■ **Supplied material**

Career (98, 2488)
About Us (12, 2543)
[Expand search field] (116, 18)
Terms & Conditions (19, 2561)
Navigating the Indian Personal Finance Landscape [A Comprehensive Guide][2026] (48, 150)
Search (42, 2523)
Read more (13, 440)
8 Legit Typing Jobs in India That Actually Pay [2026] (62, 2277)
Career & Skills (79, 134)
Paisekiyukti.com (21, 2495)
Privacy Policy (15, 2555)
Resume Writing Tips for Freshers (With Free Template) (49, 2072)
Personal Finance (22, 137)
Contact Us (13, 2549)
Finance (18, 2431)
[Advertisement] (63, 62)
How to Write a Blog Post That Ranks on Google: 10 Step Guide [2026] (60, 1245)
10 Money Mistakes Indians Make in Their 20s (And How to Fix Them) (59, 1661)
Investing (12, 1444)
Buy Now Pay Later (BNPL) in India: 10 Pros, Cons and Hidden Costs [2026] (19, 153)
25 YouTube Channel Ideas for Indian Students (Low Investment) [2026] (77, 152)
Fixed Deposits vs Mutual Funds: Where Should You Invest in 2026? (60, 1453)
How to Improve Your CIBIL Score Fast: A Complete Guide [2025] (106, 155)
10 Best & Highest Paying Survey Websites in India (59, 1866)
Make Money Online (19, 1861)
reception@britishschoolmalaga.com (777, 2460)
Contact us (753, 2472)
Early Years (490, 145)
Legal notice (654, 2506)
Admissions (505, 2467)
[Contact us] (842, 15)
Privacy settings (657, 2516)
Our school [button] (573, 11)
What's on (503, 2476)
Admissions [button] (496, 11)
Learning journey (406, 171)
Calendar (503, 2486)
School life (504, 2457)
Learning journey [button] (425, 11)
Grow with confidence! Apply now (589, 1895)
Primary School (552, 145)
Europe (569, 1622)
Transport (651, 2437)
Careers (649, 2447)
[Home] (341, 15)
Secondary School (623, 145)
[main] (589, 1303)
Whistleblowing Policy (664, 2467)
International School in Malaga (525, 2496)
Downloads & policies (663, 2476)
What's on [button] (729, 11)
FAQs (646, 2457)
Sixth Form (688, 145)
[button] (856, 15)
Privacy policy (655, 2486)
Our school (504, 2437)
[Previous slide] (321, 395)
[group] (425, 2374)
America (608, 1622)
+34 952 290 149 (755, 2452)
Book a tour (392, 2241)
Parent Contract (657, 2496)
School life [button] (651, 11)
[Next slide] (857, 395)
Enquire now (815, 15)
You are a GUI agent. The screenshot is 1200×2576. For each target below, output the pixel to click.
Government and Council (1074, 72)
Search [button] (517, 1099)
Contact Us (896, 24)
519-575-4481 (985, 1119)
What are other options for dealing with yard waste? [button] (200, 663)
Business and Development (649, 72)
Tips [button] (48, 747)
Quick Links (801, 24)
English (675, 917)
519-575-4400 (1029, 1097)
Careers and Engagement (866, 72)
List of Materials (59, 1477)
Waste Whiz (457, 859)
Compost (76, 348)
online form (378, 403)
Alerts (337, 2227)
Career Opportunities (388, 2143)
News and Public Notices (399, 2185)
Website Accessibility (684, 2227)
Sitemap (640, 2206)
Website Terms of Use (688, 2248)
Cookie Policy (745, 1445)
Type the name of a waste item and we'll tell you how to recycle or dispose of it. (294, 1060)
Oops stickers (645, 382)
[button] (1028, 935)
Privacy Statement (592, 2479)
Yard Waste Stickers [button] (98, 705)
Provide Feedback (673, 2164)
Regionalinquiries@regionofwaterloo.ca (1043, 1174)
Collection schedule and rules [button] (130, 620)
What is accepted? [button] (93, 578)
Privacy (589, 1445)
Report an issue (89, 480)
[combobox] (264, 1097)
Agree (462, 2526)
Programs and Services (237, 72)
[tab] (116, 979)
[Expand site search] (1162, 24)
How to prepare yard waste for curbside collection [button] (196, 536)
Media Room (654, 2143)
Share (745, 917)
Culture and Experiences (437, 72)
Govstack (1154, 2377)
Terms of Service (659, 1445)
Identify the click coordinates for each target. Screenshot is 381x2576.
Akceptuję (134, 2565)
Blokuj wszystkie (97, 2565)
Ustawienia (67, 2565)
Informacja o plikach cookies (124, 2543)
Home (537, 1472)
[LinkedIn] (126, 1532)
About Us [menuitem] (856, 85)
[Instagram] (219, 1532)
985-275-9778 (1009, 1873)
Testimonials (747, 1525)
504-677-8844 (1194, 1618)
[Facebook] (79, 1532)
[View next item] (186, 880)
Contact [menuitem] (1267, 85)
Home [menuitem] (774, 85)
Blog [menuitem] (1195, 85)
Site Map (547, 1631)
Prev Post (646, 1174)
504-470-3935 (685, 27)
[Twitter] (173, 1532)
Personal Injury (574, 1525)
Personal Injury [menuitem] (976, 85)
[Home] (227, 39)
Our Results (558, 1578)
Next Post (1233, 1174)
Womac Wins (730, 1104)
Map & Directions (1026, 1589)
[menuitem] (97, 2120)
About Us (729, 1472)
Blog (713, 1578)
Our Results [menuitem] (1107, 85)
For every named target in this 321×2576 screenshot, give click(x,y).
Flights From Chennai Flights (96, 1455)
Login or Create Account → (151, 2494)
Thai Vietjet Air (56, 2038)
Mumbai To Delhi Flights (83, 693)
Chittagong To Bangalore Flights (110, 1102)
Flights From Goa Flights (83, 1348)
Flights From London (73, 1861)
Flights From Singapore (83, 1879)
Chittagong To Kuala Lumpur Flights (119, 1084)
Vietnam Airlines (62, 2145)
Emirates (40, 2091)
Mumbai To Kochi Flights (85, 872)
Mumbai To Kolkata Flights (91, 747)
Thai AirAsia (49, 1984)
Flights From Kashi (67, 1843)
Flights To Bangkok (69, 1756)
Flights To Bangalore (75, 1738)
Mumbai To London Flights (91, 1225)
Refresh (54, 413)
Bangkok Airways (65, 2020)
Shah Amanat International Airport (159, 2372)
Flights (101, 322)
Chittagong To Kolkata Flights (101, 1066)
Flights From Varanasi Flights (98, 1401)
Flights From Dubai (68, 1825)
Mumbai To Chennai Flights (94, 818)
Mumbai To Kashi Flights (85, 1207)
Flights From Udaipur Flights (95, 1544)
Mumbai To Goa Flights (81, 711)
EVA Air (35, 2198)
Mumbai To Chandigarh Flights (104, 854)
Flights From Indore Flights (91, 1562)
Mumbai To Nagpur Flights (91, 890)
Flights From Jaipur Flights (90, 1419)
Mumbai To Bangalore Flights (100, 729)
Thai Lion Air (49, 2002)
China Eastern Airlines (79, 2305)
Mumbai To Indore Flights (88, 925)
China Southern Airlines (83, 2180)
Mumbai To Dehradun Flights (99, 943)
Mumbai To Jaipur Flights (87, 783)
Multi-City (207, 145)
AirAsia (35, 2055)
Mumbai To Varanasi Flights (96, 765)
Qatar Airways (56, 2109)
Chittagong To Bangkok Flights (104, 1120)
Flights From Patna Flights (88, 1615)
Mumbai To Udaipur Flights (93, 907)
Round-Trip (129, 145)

■ **Required action**
Scan the entries above. Copy each line that has the string "Udaipur".

■ **Solution to this problem**
Flights From Udaipur Flights (95, 1544)
Mumbai To Udaipur Flights (93, 907)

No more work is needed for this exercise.